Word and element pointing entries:
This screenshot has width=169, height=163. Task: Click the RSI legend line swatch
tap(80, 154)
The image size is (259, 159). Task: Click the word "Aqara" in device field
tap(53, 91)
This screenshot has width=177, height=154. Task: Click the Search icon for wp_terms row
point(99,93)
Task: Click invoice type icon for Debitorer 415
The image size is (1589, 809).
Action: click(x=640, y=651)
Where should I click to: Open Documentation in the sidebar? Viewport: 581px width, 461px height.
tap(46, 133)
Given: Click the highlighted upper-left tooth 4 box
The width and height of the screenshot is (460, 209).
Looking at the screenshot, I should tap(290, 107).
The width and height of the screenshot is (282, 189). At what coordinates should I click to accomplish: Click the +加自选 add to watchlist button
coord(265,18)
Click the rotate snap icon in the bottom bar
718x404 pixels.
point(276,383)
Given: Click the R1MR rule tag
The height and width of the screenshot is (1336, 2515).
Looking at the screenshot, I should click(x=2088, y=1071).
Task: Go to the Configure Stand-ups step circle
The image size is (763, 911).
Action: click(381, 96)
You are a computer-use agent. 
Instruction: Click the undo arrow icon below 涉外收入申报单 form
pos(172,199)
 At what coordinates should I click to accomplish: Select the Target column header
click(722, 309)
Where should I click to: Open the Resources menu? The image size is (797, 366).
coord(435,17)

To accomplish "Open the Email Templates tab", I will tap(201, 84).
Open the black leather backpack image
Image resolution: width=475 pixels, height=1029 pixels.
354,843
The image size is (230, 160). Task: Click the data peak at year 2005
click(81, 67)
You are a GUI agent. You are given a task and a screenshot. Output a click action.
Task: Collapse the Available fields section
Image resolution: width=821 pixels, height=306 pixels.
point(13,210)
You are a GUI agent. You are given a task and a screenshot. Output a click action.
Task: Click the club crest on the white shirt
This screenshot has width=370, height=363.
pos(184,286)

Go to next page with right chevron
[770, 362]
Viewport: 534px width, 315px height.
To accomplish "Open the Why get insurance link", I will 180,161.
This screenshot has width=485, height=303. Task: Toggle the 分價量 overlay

- [WRITTEN REQUEST]: Update the records from the start through the line that contains "Action: click(381, 96)", changing "Task" to "Goal" and leaving everything else untouched.

- [FULL ANSWER]:
This screenshot has width=169, height=163. Goal: Click the RSI legend line swatch
tap(80, 154)
The image size is (259, 159). Goal: Click the word "Aqara" in device field
tap(53, 91)
This screenshot has width=177, height=154. Goal: Click the Search icon for wp_terms row
point(99,93)
Goal: Click invoice type icon for Debitorer 415
The image size is (1589, 809).
Action: click(x=640, y=651)
Where should I click to: Open Documentation in the sidebar? Viewport: 581px width, 461px height.
tap(46, 133)
Given: Click the highlighted upper-left tooth 4 box
The width and height of the screenshot is (460, 209).
Looking at the screenshot, I should tap(290, 107).
The width and height of the screenshot is (282, 189). At what coordinates should I click to accomplish: Click the +加自选 add to watchlist button
coord(265,18)
Click the rotate snap icon in the bottom bar
718x404 pixels.
point(276,383)
Given: Click the R1MR rule tag
The height and width of the screenshot is (1336, 2515).
Looking at the screenshot, I should click(x=2088, y=1071).
Goal: Go to the Configure Stand-ups step circle
The image size is (763, 911).
Action: click(381, 96)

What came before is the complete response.